The output is similar to `get_cumulative_edgelists_df()` but with columns `index` and `partner` (both containing unique IDs) instead of `head` and `tail`. Note that indexes are specified by positional ID but the output uses unique IDs, since partners may include nodes that have already departed.

### Cumulative Degree

`get_cumulative_degree()` counts the number of distinct partners each node has had over the tracked history:

```{r, eval = FALSE}
cum_degree <- get_cumulative_degree(
    dat,
    index_posit_ids = 1:50,
    networks = NULL,
    truncate = Inf,
    only.active.nodes = FALSE
)
```

This returns a `data.frame` with columns `index_pid` (positional ID) and `degree` (cumulative partner count). It wraps `get_partners()` and counts unique partners per index.

## Reachability Analysis

Reachability functions determine which nodes can be connected through chains of partnerships over a time window. These are useful for outbreak investigation (forward reachability: who could a node have infected?) and source tracing (backward reachability: who could have infected a node?).

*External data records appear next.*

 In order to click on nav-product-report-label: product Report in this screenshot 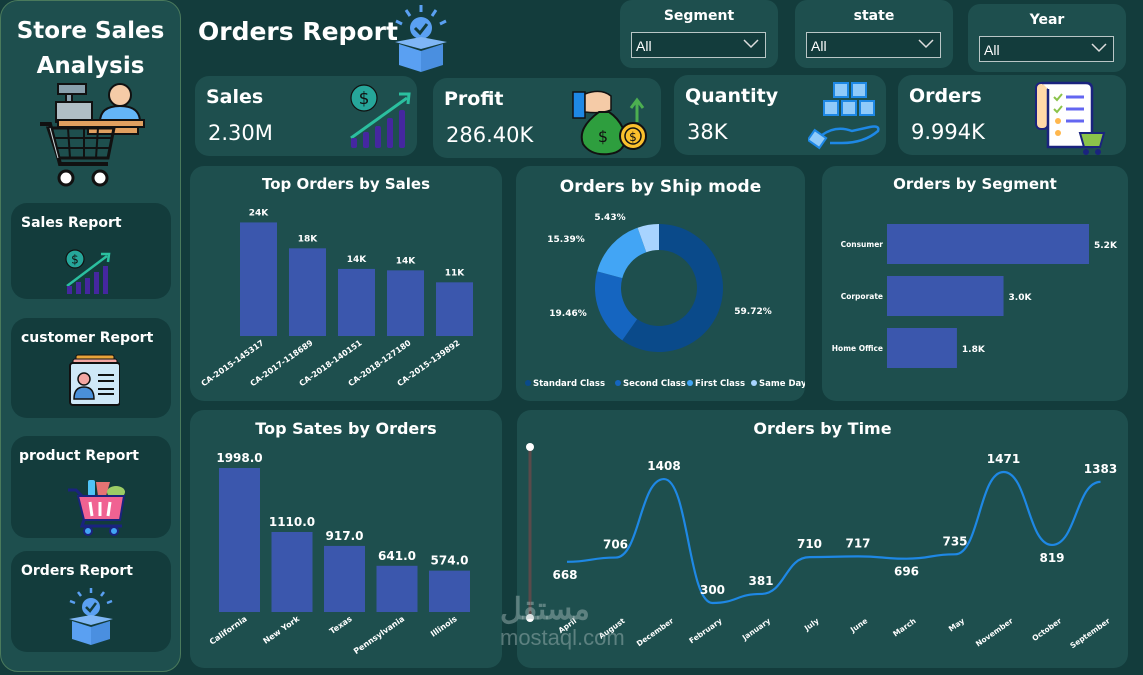, I will do `click(79, 456)`.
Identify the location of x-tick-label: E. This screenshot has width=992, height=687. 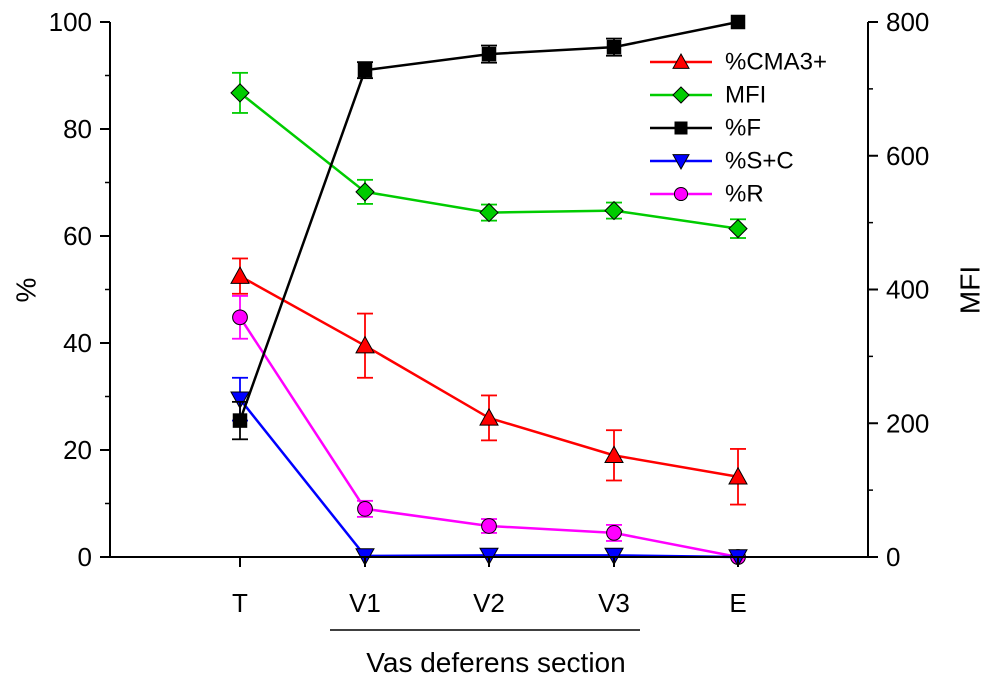
(738, 603).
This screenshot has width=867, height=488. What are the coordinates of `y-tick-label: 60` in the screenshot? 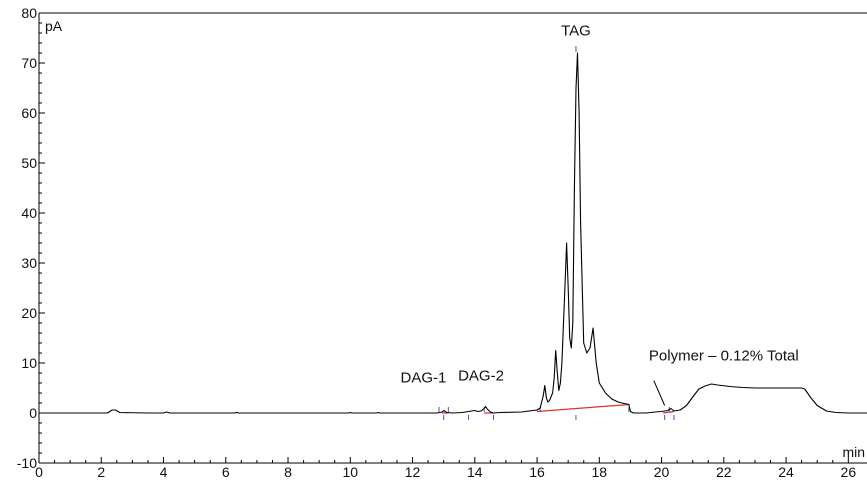 It's located at (29, 113).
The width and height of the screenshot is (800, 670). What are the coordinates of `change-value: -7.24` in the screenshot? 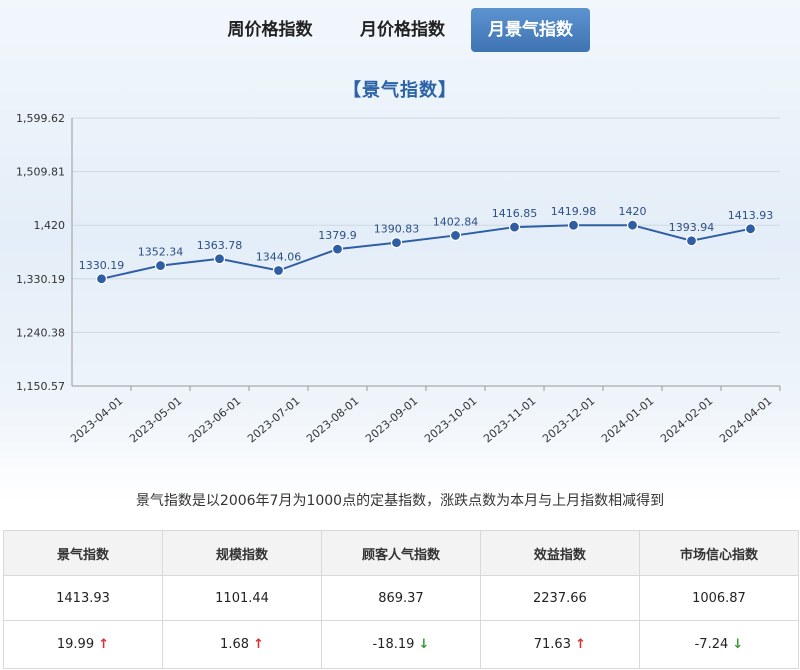 It's located at (712, 644).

These functions operate on cumulative edgelist objects directly---not on `dat`---and are typically used for post-simulation analysis.

### Forward Reachable Set

```{r, eval = FALSE}
el_cuml <- get_cumulative_edgelist(dat, network = 1)

fwd <- get_forward_reachable(
  el_cuml,
  from_step = 1,
  to_step = 52,
  nodes = c(10, 25, 42),  # NULL for all nodes with edges
  dense_optim = "auto"
)
```

Returns a list with two elements:

- `reached`: a named list where each element contains the set of nodes reachable from each index node through chains of partnerships active during `[from_step, to_step]`.
- `lengths`: a matrix with one row per node and one column per time step (plus an initial column), showing how the reachable set grows over time. This allows back-calculating the distance to each reachable node.

Nodes are identified by unique ID in the output (named as `node_ID`). Nodes with no edges during the analysis period are excluded from the output; their forward reachable set is just themselves (size 1).

### Backward Reachable Set

```{r, eval = FALSE}
bkwd <- get_backward_reachable(
  el_cuml,
  from_step = 1,
  to_step = 52,
  nodes = c(10, 25, 42)
)
```

Same interface and output structure as `get_forward_reachable()`, but follows partnerships backward in time. This answers the question: which nodes could have reached this node through a chain of partnerships during the specified period?

### Performance Notes

Both reachability functions use the [progressr](https://progressr.futureverse.org/) package for progress reporting. Wrap calls in `progressr::with_progress()` to display a progress bar:

```{r, eval = FALSE}
progressr::with_progress({
  fwd <- get_forward_reachable(el_cuml, from_step = 1, to_step = 260)
})
```

These functions are efficient for large networks because they operate on cumulative edgelists (much smaller than full `networkDynamic` objects). For sets of more than 5 nodes, they are faster than iterating over `tsna::tPath()`. The `dense_optim` argument controls an adjacency-list optimization that helps with dense networks; `"auto"` enables it when the number of edges exceeds the number of nodes.